Pour le ministre français de l’Agriculture, Philippe Vasseur, «la seule barrière que nous puissions opposer, c’est la barrière politique, la barrière éthique», face à ces développements de la génétique: «Nous n’avons pas simplement à tenir compte de la science, mais de la totalité des phénomènes, y compris philosophiques», a-t-il ajouté.
«L’ONU devrait être saisie pour mettre au point une réglementation mondiale, seule capable d’éviter les dérives» et «la Déclaration des droits de l’homme devrait être complétée à l’occasion de la révolution scientifique actuelle», a estimé le Pr Jean-François Mattéi, membre du Comité national d’éthique français.
Le député français Christine Boutin (droite libérale) a déposé dès mardi une proposition de loi interdisant le clonage.

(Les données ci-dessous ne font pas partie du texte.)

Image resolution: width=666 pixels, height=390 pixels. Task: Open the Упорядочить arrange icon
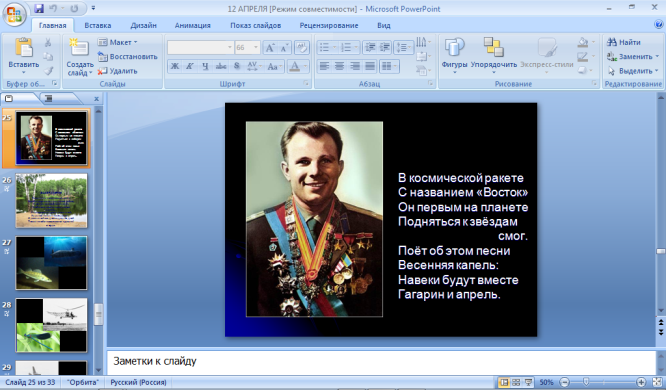494,47
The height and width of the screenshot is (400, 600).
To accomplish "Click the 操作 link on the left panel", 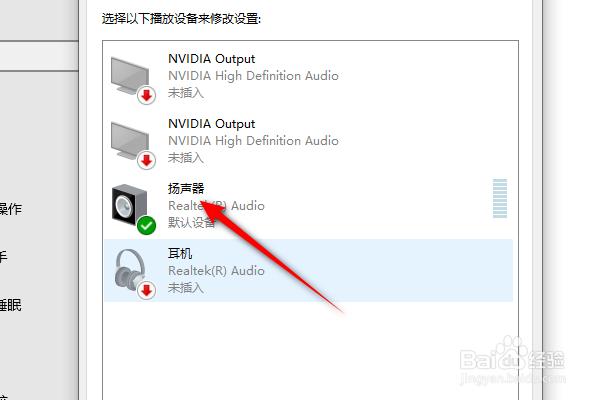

Le secrétaire général du Conseil de l’Europe, Daniel Tarschys, a estimé que le clonage d’êtres humains était «inacceptable» et qu’il devait être interdit conformément aux principes de la Convention européenne sur les droits de l’homme et la biomédecine.
Cette convention est le premier texte international contraignant destiné à protéger l’être humain contre d’éventuelles utilisations abusives des techniques biologiques et médicales. Ce texte sera proposé à la signature des 40 pays membres du Conseil le 4 avril.
Gare à l’erreur
Le directeur général de l’UNESCO, l’Espagnol Federico Mayor Zaragoza, a estimé que le clonage «ne devait pas être appliqué à l’espèce humaine» car ce serait aller à l’encontre de «l’éthique la plus élémentaire et du droit naturel».
Mais, dans les colonnes du «Washington Post», le commentateur James Glassman répond que «tenter d’arrêter le progrès intellectuel, sous quelque forme que ce soit, est une erreur terrible». De toute façon, écrit-il, «l’Etat n’est plus assez puissant pour contrôler les créations et les formes d’expression de l’esprit humain».
Le théologien américain Nigel Cameron, spécialiste de la bioéthique à la Trinity International University de Deerfield (Illinois), note de son côté qu’il est «difficile de voir le clonage comme autre chose qu’une dramatique tentative de jouer Dieu».
Justement, rappelle l’éditorialiste du «Wall Street Journal», «n’y a-t-il pas une raison, une bonne raison, pour laquelle Dieu, depuis le Paradis, a fait chacun d’entre nous légèrement différent? Peut-être qu’il essayait de nous dire quelque chose…».
Enfin, dans le quotidien «USA Today», le commentateur Craig Wilson lance une dernière pirouette juridique: «Les meurtres de clones pourraient devenir fréquents. Qu’arrivera-t-il alors? Sera-t-on accusé de meurtre ou de suicide?»
Aliments transgéniques
Les scientifiques énumèrent les avantages potentiels que l’on pourrait tirer du clonage: guérir les animaux atteints de la maladie de la «vache folle», trouver de nouveaux traitements efficaces pour l’hémophilie, amélioration de la production laitière chez le bétail; mais, ajoutent-ils, il ne sera pas possible de tirer profit de tous ces avantages avant des années et des années…
Le clonage de «Dolly» intervient sur fond de commercialisation, ça et là en Europe, de maïs ou colza transgénique. L’an dernier, des manifestations ont eu lieu dans plusieurs villes d’Europe contre la commercialisation de soja américain transgénique et son utilisation dans divers produits alimentaires comme le pain ou les glaces.
Une trentaine de militants écologistes de Greenpeace ont occupé à la mi-février un hangar de Saint-Nazaire pour protester contre l’importation de maïs transgénique en France.